Start of Records for the exercise

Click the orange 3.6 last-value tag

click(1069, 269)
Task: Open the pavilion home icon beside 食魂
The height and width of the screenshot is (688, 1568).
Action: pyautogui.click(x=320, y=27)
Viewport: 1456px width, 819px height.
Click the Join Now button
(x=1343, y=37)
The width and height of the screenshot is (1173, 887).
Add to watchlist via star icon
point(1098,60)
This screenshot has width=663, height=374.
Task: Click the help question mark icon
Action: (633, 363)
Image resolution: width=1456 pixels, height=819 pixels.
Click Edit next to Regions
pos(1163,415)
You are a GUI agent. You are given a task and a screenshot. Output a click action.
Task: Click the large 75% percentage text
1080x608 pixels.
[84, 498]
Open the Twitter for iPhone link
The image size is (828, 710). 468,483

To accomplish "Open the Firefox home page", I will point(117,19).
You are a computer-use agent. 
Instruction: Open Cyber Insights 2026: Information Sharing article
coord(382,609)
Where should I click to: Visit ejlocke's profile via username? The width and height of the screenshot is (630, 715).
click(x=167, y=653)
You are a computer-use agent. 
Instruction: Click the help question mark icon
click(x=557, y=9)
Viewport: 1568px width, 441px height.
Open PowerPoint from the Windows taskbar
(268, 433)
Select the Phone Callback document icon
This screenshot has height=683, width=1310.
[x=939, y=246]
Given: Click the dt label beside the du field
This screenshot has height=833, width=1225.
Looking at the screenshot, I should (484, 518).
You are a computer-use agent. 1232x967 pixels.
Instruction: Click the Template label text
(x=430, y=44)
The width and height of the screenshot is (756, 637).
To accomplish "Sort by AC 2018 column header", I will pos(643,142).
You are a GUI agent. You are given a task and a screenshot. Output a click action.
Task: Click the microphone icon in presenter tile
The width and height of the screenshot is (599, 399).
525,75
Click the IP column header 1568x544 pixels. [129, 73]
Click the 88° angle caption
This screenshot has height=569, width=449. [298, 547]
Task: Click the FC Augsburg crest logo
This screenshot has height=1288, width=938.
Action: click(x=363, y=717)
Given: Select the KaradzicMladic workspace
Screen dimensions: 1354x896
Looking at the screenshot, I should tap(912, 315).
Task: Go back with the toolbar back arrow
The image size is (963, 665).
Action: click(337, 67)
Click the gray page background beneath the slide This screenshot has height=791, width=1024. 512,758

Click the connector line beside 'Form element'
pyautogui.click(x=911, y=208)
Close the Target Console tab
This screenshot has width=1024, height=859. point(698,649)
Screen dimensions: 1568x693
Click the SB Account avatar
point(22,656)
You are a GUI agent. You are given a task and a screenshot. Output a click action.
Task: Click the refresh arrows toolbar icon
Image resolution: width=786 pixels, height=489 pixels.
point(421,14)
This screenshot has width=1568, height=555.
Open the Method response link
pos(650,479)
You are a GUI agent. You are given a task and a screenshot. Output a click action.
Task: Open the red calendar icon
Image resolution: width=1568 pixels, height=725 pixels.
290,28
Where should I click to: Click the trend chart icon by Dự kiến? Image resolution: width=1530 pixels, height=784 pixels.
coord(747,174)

End of Records for the exercise

## The request
Rewrite every entry above with "computer-use agent" swapped for "desktop assistant" each time it occurs, leaving everything else unchanged.

## Complete response
Click the orange 3.6 last-value tag

click(1069, 269)
Task: Open the pavilion home icon beside 食魂
The height and width of the screenshot is (688, 1568).
Action: pyautogui.click(x=320, y=27)
Viewport: 1456px width, 819px height.
Click the Join Now button
(x=1343, y=37)
The width and height of the screenshot is (1173, 887).
Add to watchlist via star icon
point(1098,60)
This screenshot has width=663, height=374.
Task: Click the help question mark icon
Action: (633, 363)
Image resolution: width=1456 pixels, height=819 pixels.
Click Edit next to Regions
pos(1163,415)
You are a GUI agent. You are given a task and a screenshot. Output a click action.
Task: Click the large 75% percentage text
1080x608 pixels.
[84, 498]
Open the Twitter for iPhone link
The image size is (828, 710). 468,483

To accomplish "Open the Firefox home page", I will point(117,19).
You are a desktop assistant. 
Instruction: Open Cyber Insights 2026: Information Sharing article
coord(382,609)
Where should I click to: Visit ejlocke's profile via username? The width and height of the screenshot is (630, 715).
click(x=167, y=653)
You are a desktop assistant. 
Instruction: Click the help question mark icon
click(x=557, y=9)
Viewport: 1568px width, 441px height.
Open PowerPoint from the Windows taskbar
(268, 433)
Select the Phone Callback document icon
This screenshot has height=683, width=1310.
[x=939, y=246]
Given: Click the dt label beside the du field
This screenshot has height=833, width=1225.
Looking at the screenshot, I should (484, 518).
You are a desktop assistant. 1232x967 pixels.
Instruction: Click the Template label text
(x=430, y=44)
The width and height of the screenshot is (756, 637).
To accomplish "Sort by AC 2018 column header", I will pos(643,142).
You are a GUI agent. You are given a task and a screenshot. Output a click action.
Task: Click the microphone icon in presenter tile
The width and height of the screenshot is (599, 399).
525,75
Click the IP column header 1568x544 pixels. [129, 73]
Click the 88° angle caption
This screenshot has height=569, width=449. [298, 547]
Task: Click the FC Augsburg crest logo
This screenshot has height=1288, width=938.
Action: click(x=363, y=717)
Given: Select the KaradzicMladic workspace
Screen dimensions: 1354x896
Looking at the screenshot, I should tap(912, 315).
Task: Go back with the toolbar back arrow
The image size is (963, 665).
Action: click(337, 67)
Click the gray page background beneath the slide This screenshot has height=791, width=1024. 512,758

Click the connector line beside 'Form element'
pyautogui.click(x=911, y=208)
Close the Target Console tab
This screenshot has width=1024, height=859. point(698,649)
Screen dimensions: 1568x693
Click the SB Account avatar
point(22,656)
You are a GUI agent. You are given a task and a screenshot. Output a click action.
Task: Click the refresh arrows toolbar icon
Image resolution: width=786 pixels, height=489 pixels.
point(421,14)
This screenshot has width=1568, height=555.
Open the Method response link
pos(650,479)
You are a GUI agent. You are given a task and a screenshot. Output a click action.
Task: Open the red calendar icon
Image resolution: width=1568 pixels, height=725 pixels.
290,28
Where should I click to: Click the trend chart icon by Dự kiến? Image resolution: width=1530 pixels, height=784 pixels.
coord(747,174)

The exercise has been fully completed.